TASK INPUT:

********

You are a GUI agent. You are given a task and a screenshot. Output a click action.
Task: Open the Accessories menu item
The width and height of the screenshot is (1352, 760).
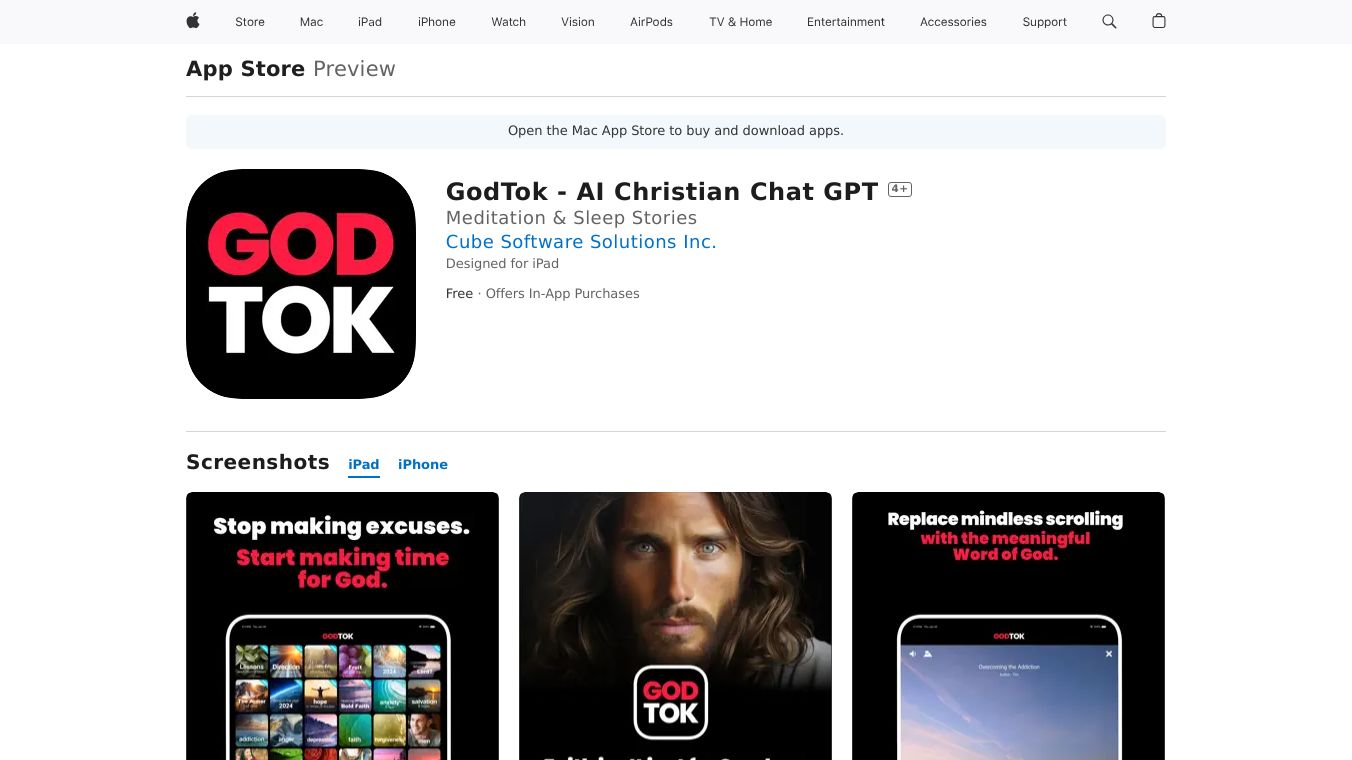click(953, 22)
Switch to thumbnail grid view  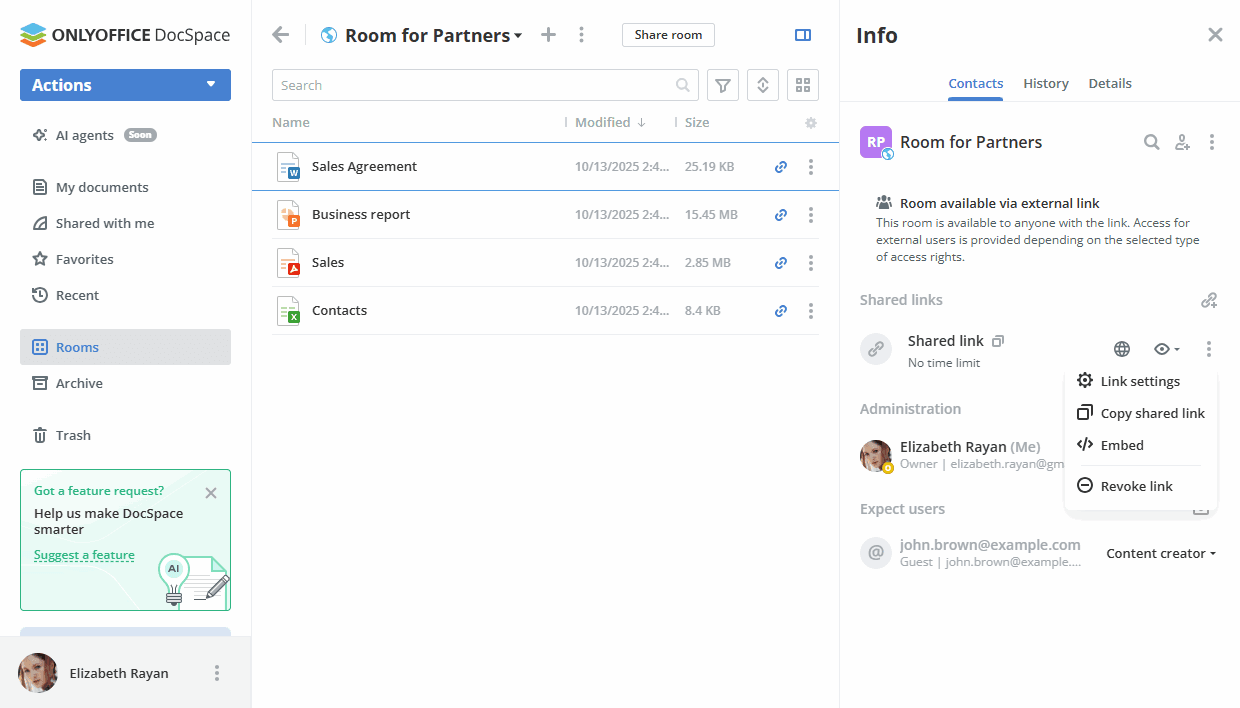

********

REQUIREMENT: Once the pictures are removed, print all the remaining data exactly as it stands.

TASK RESULT:
You are a GUI agent. You are given a task and a screenshot. Output a click action.
Task: Open the Accessories menu item
The width and height of the screenshot is (1352, 760).
click(953, 22)
Switch to thumbnail grid view  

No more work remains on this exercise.